*Wymagania zadania:*
1: Odpowiedz krótko na pytania o wpis:
(a) Z jaką częścią poglądów Louisa autor się nie zgadza?
(b) Czym według wpisu są na razie elektryki?
(c) Czego nie ma SSD w porównaniu ze zwykłym dyskiem?
2: Przepisz fragment wpisu od „- bo jakieś” do „zarazić i uszczęśliwić.” włącznie i zamień w nim „buzzwordów” na „modnych haseł”.

*Fragment tekstu:*
'''

Przepraszam @senpai, z niewiadomych mi przyczyn nie mogę odpowiedzieć w oryginalnym wątku ( https://www.hejto.pl/wpis/oto-moja-propozycja-na-rozwoj-hejto-web3-0-uwazam-ze-nie-bycie-wykopem-to-troche) więc pozwolę sobie kontynuować go tutaj.


no i znowu te wycieczki osobiste bo śmiem się nie zgodzić argumentując prosto. Nie chcę Cię niepokoić ale chyba trafiłeś na gniazdo wujków januszy sądząc po wynikach ankiety i feedbacku w komentarzach.


> Twój mentor


Louis nie jest moim mentorem. Szanuję jego poglądy, z przynajmniej 25% się nie zgadzam, ale rozumiem że dla uproszczenia wygodniej Ci przyjąć model w którym wstawiam linki do gościa co czyni mnie jego podopiecznym.


A jego wspominki nie odpowiadają na żadne pytanie bo chyba nie zauważyłem że jakiekolwiek zadałeś. Stwierdzasz tylko że w3.0 to "innowacja" oraz "przyszłość" a ja atakuję ten koncept że innowacyjne == lepsze.


> Chciałem rozmawiać na argumenty


Narazie Twoimi argumentami jest:


- bo reddit


- bo jakieś niszowe stronki działają w tym modelu


- bo przyszłość


- bo NFT


Dawaj argumenty to porozmawiamy, narazie to Tobie bliżej do wujka który naczytał się buzzwordów i wszyskich wokół próbuje nimi zarazić i uszczęśliwić.


> Brakuje Ci wiedzy/argumentów w temacie


Owszem, gówno wiem o NFT bo koncept od początku mi śmierdzi, podobnie jak tiktok.


> więc zmieniasz wątek.


Bynajmniej. Znów atakuję to samo czyli innowacja == przyszłość/ coś lepszego. Elektryki miały być innowacją, narazie są przerośniętymi resorakami z tabletami zamiast kokpitów, a doniesienia z branży mówią o forsowaniu modeli subskrypcyjnych bo skoro jest to technicznie możliwe (stałe połączenie z producentem) to czemu nie zarobić na tym samym pojeździe kilkukrotnie?


>Podobnie było z SSD


Z SSD niewiele się zmieniło. Nadal obowiązuje reguła: dzisiaj działa jutro przestanie. jedyne co dobrego z tego wynikło to że ludzie są bardziej świadomi konieczności robienia backupów, bo SSD nie ma mechanicznej głowicy która zacznie wyraźnie chrobotać jak dysk będzie dobiegał końca życia. Owszem, nietaktem z mojej strony byłoby porównywanie czasu życia pierwszych SSD vs te współczesne z buforami i zaawansowanymi algorytmami wear-levelingu; ale nadal używam swojego komputera (z SSDkiem rzecz jasna) w modelu "jak jutro j⁎⁎⁎ie to kupię nowy i przywrócę backup".

'''

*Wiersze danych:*
'''

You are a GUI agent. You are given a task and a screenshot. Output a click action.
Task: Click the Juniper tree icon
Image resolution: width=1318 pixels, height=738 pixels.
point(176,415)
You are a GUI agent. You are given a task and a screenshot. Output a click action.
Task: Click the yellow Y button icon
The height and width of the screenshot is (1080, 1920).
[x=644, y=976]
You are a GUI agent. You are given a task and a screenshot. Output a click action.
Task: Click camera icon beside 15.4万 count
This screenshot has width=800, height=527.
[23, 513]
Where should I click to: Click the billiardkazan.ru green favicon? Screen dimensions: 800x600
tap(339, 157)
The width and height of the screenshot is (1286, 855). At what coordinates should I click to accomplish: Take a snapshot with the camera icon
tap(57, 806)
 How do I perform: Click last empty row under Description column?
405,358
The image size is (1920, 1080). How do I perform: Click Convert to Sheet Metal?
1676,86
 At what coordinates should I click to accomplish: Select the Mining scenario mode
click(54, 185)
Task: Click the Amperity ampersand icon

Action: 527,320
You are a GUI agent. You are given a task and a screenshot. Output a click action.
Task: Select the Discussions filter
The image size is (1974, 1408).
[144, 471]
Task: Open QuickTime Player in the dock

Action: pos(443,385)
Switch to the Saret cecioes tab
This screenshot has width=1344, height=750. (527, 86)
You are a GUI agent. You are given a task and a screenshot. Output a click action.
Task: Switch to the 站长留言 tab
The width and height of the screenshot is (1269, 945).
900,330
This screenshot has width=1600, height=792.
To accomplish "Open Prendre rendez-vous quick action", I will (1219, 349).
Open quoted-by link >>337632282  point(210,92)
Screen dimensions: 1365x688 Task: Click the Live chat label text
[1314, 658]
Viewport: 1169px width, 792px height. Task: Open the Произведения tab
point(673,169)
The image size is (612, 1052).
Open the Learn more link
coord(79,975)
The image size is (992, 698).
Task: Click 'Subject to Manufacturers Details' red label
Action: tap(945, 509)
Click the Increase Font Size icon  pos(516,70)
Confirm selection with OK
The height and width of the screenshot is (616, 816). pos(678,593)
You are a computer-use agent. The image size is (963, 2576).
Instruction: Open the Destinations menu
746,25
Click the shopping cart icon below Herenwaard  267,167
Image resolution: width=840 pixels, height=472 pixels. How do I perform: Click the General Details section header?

'''

*W odpowiedzi:*
1:
(a) Z przynajmniej 25%.
(b) Przerośniętymi resorakami z tabletami zamiast kokpitów.
(c) Mechanicznej głowicy, która zaczyna wyraźnie chrobotać, gdy dysk dobiega końca życia.

2:
- bo jakieś niszowe stronki działają w tym modelu


- bo przyszłość


- bo NFT


Dawaj argumenty to porozmawiamy, narazie to Tobie bliżej do wujka który naczytał się modnych haseł i wszyskich wokół próbuje nimi zarazić i uszczęśliwić.